On November 25, Russia's Federal Security Service (FSB) border guards fired on and seized three Ukrainian naval vessels in the Kerch Strait area. Kyiv says at least of its six sailors were injured in the gunfire. The seized ships were brought to Kerch, where the wounded men received medical attention. The FSB says the ships violated Russia’s international border.
Ukrainian President Petro Poroshenko has demanded the immediate return of the country’s sailors and ships, calling the FSB’s actions a violation of international law. On November 26, Ukraine’s Security Service opened a criminal investigation, formally accusing Russia of “waging an aggressive war.” (Anyone in Ukraine convicted of assisting in this effort faces up to 15 years in prison.)
In response to the Kerch Strait incident, Poroshenko wants to impose martial law in Ukraine for the next 30 days. The parliament will vote on the proposal on Monday. The country’s military has already been placed on full alert, and the initiative has the support of Ukraine’s National Security and Defense Council. Poroshenko promises that martial law would not mean Ukraine’s immediate mobilization for war or the restriction of civil rights.

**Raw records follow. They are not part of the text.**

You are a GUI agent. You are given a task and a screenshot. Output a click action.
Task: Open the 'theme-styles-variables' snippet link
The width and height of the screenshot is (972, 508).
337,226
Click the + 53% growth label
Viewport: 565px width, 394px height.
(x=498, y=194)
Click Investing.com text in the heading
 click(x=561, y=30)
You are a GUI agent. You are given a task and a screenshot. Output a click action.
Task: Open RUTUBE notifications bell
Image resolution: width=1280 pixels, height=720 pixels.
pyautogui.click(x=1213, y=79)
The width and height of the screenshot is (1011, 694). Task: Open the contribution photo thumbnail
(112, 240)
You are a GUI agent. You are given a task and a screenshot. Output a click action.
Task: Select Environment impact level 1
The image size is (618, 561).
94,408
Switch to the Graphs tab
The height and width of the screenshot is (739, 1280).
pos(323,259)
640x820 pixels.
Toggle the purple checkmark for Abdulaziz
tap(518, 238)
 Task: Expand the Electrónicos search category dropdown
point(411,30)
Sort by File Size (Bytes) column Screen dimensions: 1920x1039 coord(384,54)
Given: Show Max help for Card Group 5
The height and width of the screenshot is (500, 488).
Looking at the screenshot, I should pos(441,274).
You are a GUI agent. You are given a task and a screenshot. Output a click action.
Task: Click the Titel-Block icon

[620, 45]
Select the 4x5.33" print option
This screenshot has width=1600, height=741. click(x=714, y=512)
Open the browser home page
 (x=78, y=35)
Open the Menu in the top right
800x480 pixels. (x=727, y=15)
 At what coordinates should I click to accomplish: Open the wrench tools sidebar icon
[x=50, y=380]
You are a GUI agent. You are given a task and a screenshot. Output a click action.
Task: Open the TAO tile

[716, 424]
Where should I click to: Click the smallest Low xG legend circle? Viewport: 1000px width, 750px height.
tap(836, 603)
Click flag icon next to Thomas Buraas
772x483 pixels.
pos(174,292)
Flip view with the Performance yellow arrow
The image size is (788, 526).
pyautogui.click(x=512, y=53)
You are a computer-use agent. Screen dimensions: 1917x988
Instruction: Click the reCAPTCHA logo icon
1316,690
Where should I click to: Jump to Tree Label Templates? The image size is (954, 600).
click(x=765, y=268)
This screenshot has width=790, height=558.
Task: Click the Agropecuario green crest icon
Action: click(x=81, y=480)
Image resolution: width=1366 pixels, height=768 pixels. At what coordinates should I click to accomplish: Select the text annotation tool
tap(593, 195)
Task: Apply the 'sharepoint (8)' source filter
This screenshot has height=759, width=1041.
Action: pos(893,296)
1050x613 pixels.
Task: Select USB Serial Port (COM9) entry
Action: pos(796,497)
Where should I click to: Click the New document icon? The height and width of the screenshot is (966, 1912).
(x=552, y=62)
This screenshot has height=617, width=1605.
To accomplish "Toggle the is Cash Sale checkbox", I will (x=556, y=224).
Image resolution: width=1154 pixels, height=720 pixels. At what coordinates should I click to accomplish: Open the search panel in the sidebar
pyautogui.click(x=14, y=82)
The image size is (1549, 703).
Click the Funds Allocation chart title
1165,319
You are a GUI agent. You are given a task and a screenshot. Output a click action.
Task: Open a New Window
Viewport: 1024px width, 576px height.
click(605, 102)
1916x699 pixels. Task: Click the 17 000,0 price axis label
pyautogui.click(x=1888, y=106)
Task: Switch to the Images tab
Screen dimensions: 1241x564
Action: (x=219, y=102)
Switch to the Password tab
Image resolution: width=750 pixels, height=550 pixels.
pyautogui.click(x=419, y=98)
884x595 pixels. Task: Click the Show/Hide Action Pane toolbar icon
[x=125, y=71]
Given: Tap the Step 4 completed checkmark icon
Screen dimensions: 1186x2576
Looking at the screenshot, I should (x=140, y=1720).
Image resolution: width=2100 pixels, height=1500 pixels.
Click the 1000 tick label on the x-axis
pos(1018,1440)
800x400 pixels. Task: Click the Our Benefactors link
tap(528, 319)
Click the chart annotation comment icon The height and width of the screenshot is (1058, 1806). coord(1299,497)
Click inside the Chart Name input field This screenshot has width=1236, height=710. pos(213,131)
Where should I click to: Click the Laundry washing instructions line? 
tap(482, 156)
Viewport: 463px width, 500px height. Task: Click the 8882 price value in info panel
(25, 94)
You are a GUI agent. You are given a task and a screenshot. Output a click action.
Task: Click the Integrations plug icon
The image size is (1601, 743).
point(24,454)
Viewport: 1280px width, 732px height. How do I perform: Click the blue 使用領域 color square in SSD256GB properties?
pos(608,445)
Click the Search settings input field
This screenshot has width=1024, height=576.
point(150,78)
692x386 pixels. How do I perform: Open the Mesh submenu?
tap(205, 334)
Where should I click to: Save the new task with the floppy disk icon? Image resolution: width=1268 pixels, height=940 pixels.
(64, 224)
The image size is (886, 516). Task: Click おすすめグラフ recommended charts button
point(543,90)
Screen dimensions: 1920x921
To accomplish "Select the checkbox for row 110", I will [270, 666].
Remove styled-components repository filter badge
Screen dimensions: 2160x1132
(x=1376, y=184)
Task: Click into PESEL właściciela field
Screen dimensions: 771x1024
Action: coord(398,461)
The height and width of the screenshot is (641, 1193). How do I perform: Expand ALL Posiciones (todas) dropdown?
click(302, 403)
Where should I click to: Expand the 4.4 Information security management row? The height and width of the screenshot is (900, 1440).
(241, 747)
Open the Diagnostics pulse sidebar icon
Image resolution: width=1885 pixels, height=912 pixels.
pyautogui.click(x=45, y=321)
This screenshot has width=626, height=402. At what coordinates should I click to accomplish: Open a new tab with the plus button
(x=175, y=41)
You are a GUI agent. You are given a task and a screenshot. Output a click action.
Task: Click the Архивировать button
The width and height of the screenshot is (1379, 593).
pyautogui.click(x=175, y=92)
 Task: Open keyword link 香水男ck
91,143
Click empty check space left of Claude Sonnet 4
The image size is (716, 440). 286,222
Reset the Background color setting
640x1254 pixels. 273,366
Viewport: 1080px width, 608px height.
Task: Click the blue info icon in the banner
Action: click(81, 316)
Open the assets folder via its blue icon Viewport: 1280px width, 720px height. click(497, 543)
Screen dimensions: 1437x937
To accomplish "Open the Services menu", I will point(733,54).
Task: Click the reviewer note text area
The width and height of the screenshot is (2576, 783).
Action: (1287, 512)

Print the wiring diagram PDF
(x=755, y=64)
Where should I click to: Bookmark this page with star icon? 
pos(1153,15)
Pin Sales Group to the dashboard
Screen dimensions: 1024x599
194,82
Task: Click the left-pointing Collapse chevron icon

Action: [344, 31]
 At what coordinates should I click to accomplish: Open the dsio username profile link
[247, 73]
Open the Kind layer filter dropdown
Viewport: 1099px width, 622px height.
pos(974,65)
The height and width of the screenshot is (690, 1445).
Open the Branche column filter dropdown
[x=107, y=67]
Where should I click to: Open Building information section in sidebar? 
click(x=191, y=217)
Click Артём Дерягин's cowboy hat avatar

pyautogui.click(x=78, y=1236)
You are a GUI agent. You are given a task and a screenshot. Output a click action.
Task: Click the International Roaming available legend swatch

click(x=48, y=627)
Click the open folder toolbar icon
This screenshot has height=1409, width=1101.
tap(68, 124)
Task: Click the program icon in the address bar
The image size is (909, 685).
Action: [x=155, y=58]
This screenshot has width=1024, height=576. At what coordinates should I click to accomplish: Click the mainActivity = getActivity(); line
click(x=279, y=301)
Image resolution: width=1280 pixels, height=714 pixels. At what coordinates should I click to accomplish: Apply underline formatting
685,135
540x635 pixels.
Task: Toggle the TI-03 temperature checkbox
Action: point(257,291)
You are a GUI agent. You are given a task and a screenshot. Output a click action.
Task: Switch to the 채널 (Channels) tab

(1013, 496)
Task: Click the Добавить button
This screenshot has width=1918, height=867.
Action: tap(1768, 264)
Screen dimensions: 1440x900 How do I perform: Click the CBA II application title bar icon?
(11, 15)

Update: On November 26, hours before the Verkhovna Rada's vote, Poroshenko signed an executive order imposing martial law in Ukraine for 30 days, simultaneously submitting a bill to the parliament for approval. The document published by Poroshenko's office allows him to strengthen the country's air defense around strategic government facilities, increase security at the Russian border, and organize a census of reservists, in the event of a partial mobilization. Ukraine's parliament later voted the martial law initiative into law, which will take effect on November 28 and last 30 days, effective only in regions bordering Russian troops and the unrecognized Pridnestrovian Moldavian Republic (more commonly known as Transnistria), in other words, in 10 of Ukraine's 27 regions. The final agreement will not postpone Ukraine's March 2019 presidential election.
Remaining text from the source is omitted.